Days after a Royal Dutch Shell plc subsidiary announced that it intends to purchase a site in Pennsylvania — presumably for its “world-scale” ethane cracker in the Marcellus Shale — media reports are fueling speculation that two companies are interested in building their own crackers in West Virginia, with one possibly making their announcement today, Wednesday.

On Friday, the Charleston Gazette reported that Aither Chemicals LLC would announce plans to build a $300 million cracker and employ up to 200 workers at an industrial park in Institute, WV, by 2015, citing unnamed state and economic development officials. The article identified Bayer CropScience and MarkWest Energy Partners LP as partners in the project.

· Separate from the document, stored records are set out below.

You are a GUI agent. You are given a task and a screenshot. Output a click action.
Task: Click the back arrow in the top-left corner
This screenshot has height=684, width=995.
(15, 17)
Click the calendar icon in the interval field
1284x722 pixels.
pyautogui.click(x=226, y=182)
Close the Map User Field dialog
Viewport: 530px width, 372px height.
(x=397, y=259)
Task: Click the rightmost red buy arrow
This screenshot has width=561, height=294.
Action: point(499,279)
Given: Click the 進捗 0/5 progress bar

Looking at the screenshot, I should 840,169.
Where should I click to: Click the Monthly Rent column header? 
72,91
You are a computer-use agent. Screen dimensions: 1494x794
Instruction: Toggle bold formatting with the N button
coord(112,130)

“We are planning to have some kind of announcement Wednesday,” the newspaper quoted Aither CEO Len Dolhert on Friday. “Things are in the works. There are moving components, and we need to get those things arranged.”

But on Tuesday, Aither spokesman Jason Keeling declined to comment on the matter.

“We do not have any additional comment,” Keeling told NGI’s Shale Daily. When pressed if news reports of an impending announcement were false, he added, “I’m not confirming nor denying, but I’m suggesting that writing that there will be an update tomorrow [would be incorrect]. We do not have any further updates at this time.”

Aither announced in January that Renewable Manufacturing Gateway (RMG) had agreed to collaborate on a $750 million cracker, to be built in either Ohio, Pennsylvania or West Virginia (see Shale Daily, Jan. 19). That announcement said such a facility would employ 200 people and be operational by 2016.

Shell Chemical LP announced Thursday that it had signed an option to purchase a parcel in Beaver County, outside of Monaca, PA, for developing a petrochemical complex (see Shale Daily, March 16).

Two days after publishing its report on Aither, the Gazette said officials in Gov. Earl Ray Tomblin’s administration privately told reporters that Brazil’s Braskem –the largest petrochemical company in the Americas in terms of production capacity — was a “more interested corporate player” in siting a cracker in the state.

Not true, state Commerce Secretary Keith Burdette said.

“I was in the meeting with the reporters, and the governor did not mention any company,” Burdette told NGI’s Shale Daily on Tuesday. “He just simply acknowledged that there were other companies that we were talking with.

“I have read reports speculating that it’s Braskem, but we’ll have no official comment. We have a signed confidentiality agreement with this [unnamed] company and we will not disclose their name.”

Burdette also took the Gazette‘s reporting of the developments surrounding Aither’s plans to task. “I am privy to the discussions,” he said. “The story that appeared in the Charleston paper is premature. The discussions are ongoing. We’re optimistic that there ultimately is a plan, but I think they were premature. They’re not quite there yet.”

Kimberly Osborne, Tomblin’s press secretary, dismissed the Braskem news but, in a twist, made mention of the newspaper’s story about Aither. She did not comment either way about the accuracy of the Gazette report.

“All along the governor has said that Shell wasn’t the only game in town,” Osborne told NGI’s Shale Daily on Tuesday. “To my knowledge, we have not identified any other potential [companies].”

Industry experts told attendees of the Hart Energy Marcellus Midstream Conference and Exhibition in Pittsburgh on Tuesday that ethane production in the Marcellus could potentially support multiple ethane crackers, but ultimately economics would play a larger role in deciding which projects get built and which do not (see related story).

Press reports last year quoted Braskem’s CEO as saying the Sao Paulo-based company was considering a greenfield investment in a cracker and polyethylene plant in the United States.

According to its website, Braskem America has headquarters in Philadelphia and has operations in three states — Pennsylvania, Texas and West Virginia. The company has a technology and innovation center in Pittsburgh, and manufactures polypropylene from facilities in Marcus Hook, PA, Kenova, WV, and La Porte, Freeport and Seadrift, TX.